Warum fühlen sich Kommentarspalten in sozialen Medien manchmal wie der negativste Ort der Welt an? Aktuelle Studien zeigen die Zusammenhänge zwischen Wut, Furcht und Online-Kommunikationsmustern. Lena Stein berichtet.

Die sozialen Medien machen uns immer wütender. Illustration: Constanze Baumann.

Beiträge auf Social Media, die Wut und Furcht in uns hervorrufen, verbreiten sich am schnellsten. Das fanden Ema Kušen und Mark Strembeck an der Wirtschaftsuniversität Wien (WU) in einer Studie Anfang 2019 heraus. Während des Verlaufs der Studie wurden verschiedene Datensätze von Facebook, Twitter und YouTube gesammelt, die von den Nutzenden positiv, negativ oder als polarisierend aufgefasst wurden. Dies seien laut Strembeck beispielsweise Posts über Geburtstage von prominenten Personen, Terroranschläge oder Wahlen. In folgenden Studien wurden insgesamt 23,3 Millionen Textnachrichten auf Social Media Plattformen auf typische Kommunikationsmuster untersucht. Die Nachrichten stammen aus zehn verschiedenen Ländern und wurden in kritischen Situationen wie Anschlägen, Hassverbrechen und Amokläufen ausgetauscht.

»Aus der psychologischen Forschung ist bekannt, dass Emotionen signifikante Auswirkungen auf das Kommunikationsverhalten von Menschen haben«, erzählt Strembeck. Untersucht wurden sogenannte Emotion-Exchange Motifs, eine Art von Network Motifs, also »Netzwerkmuster, die nicht zufällig auftreten«. Bei diesen wurde festgestellt, dass die Emotionen Wut und Furcht in der Kommunikation per Direktnachrichten zwischen zwei Nutzenden am häufigsten vorkommen.  »Dieses Ergebnis deutet darauf hin, dass negative Emotionen, die mit starker Erregung in Verbindung stehen (Wut und Furcht), besonders geeignet sind, um Social-Media-Debatten auszulösen.« Besonders interessant: Emotionen, wie beispielsweise Traurigkeit, treten hauptsächlich in Kommunikationsmustern auf, in denen nach dem Weiterleiten keine Antwort erfolgt.
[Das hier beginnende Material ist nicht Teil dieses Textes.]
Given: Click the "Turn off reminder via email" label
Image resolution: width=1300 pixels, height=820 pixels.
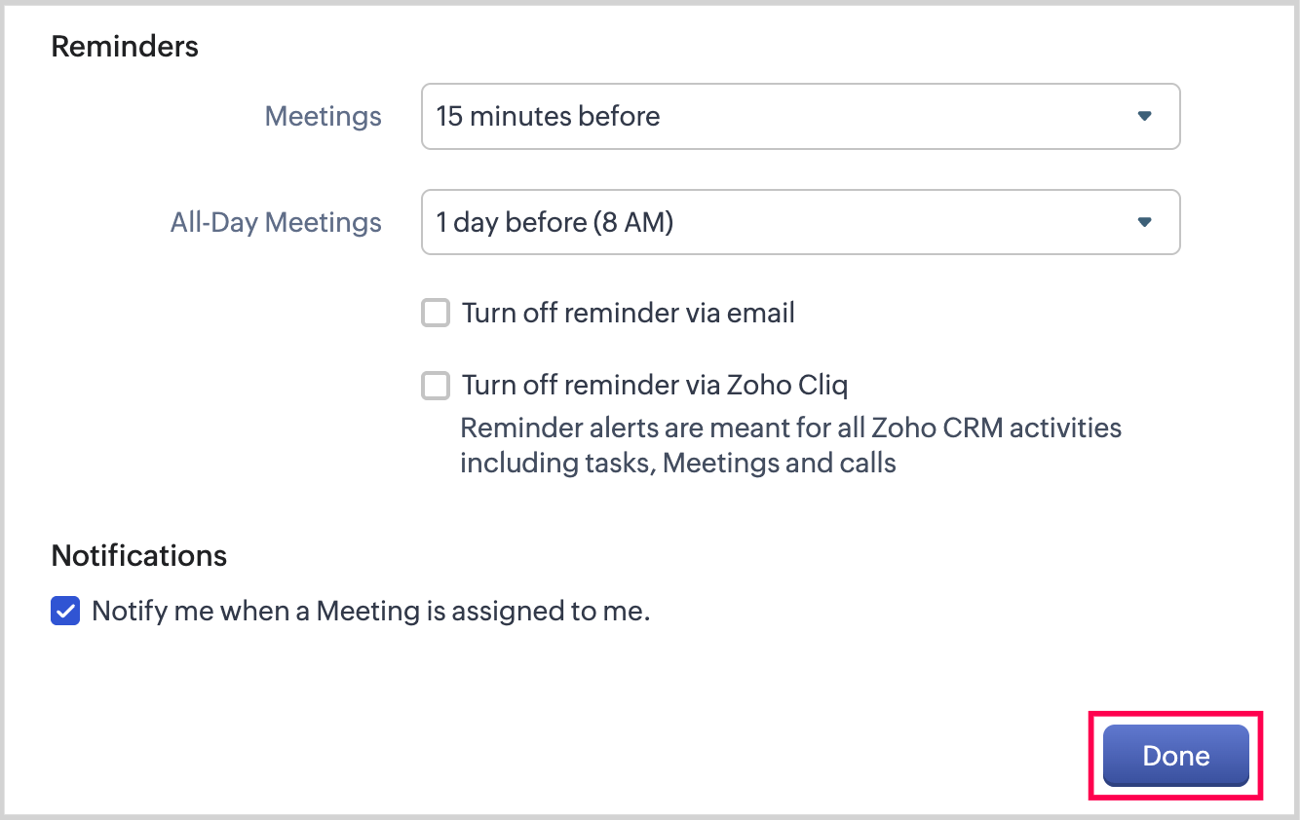Looking at the screenshot, I should [629, 314].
Diese Einweg-Kommunikation, so Strembeck, könne dagegen insbesondere bei Nachrichten beobachtet werden, die positive Emotionen anregen.

Die Algorithmen lehren uns immer wütender zu werden

Eine weitere Studie der Yale University, die 2021 in der Fachzeitschrift Science Advance publiziert wurde, stellt ähnliche Ereignisse fest. Hier wurden 12,7 Millionen Tweets von 7.331 Twitter-Nutzenden während kontroverser Situationen untersucht. Auch diese Studie bestätigt, dass jene Posts, die uns aufregen, mehr Aufmerksamkeit generieren. Zusätzlich kam heraus, dass sich das Kommunikationsverhalten mit der Zeit verändert: Die sozialen Medien lehren die Nutzenden immer wütender zu werden.

Die Algorithmen tragen in großem Maße dazu bei, dass Nutzenden immer wieder Inhalte angezeigt werden, die deren Emotionen ansprechen – gerade solche, die wütend machen. Dadurch geraten Nutzer*innen in eine Art Teufelskreis: Sie werden wütender und bekommen mehr entsprechende Inhalte angezeigt. Die Algorithmen sind darauf ausgelegt, Inhalte zu priorisieren, die eine hohe Interaktion erzeugen. Beiträge, die viele Kommentare, Likes oder Shares erhalten, werden also bevorzugt behandelt.

Positive Emotionen als Gegenmittel der Wut

Hinzu kommt, dass sich Nutzer*innen hier sicherer fühlen als im realen Leben. Denn sie können anonym bleiben und müssen keine Konsequenzen fürchten, wenn sie einen gehässigen Kommentar posten. Durch Anonymität fällt es leichter Wut auszudrücken. Dies hat nicht nur Auswirkungen auf die zwischenmenschliche Kommunikation, sondern auch auf die mentale Gesundheit der Nutzenden.

Einen Lichtblick gibt es trotzdem: Die WU-Studie fand heraus, dass die sogenannte Undoing Hypothesis aus der psychologischen Forschung auch in den sozialen Medien auftritt. Diese besagt nach Strembeck,  »dass bei negativen Ereignissen dennoch in signifikantem Ausmaß positive Emotionen auftreten. Der Grund hierfür ist der Versuch positive Emotionen, gewissermaßen als ›Gegenmittel‹, gegen negative Emotionen einzusetzen.« So sind die ersten Reaktionen auf Posts nach negativen Ereignissen zwar von Wut geprägt, zu einem späteren Zeitpunkt basiert die Kommunikation jedoch auf positiven Gefühlen.